#### EXERCISE DATA

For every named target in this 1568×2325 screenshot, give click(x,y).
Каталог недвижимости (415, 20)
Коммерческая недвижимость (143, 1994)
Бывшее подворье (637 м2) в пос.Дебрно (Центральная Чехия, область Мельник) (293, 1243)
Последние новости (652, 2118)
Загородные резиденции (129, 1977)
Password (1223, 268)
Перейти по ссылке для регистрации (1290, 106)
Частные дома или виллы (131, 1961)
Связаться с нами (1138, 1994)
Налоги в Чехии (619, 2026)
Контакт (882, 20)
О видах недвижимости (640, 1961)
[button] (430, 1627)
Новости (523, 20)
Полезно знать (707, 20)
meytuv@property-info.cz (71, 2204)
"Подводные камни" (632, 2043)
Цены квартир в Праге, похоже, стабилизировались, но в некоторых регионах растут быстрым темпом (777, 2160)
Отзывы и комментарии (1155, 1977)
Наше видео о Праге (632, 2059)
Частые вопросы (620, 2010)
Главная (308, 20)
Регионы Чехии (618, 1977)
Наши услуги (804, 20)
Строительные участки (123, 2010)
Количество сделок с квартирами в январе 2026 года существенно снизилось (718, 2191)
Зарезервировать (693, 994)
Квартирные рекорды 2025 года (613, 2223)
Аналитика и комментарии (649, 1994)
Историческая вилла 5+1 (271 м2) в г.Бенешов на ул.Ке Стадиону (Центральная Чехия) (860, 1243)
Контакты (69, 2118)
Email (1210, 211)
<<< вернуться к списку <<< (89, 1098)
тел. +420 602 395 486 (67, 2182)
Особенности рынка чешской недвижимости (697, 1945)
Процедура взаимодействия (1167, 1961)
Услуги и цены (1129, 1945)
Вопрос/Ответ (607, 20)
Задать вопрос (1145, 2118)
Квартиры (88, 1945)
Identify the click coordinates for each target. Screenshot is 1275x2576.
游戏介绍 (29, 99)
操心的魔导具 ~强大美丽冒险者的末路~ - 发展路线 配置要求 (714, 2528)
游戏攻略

########

WORK REQUIRED
Where the line containing "Особенности рынка чешской" appears in the records above, begin there and print every line through the last, exactly and with nothing else.

RESULT OF THIS TASK
Особенности рынка чешской недвижимости (697, 1945)
Процедура взаимодействия (1167, 1961)
Услуги и цены (1129, 1945)
Вопрос/Ответ (607, 20)
Задать вопрос (1145, 2118)
Квартиры (88, 1945)
Identify the click coordinates for each target. Screenshot is 1275x2576.
游戏介绍 (29, 99)
操心的魔导具 ~强大美丽冒险者的末路~ - 发展路线 配置要求 (714, 2528)
游戏攻略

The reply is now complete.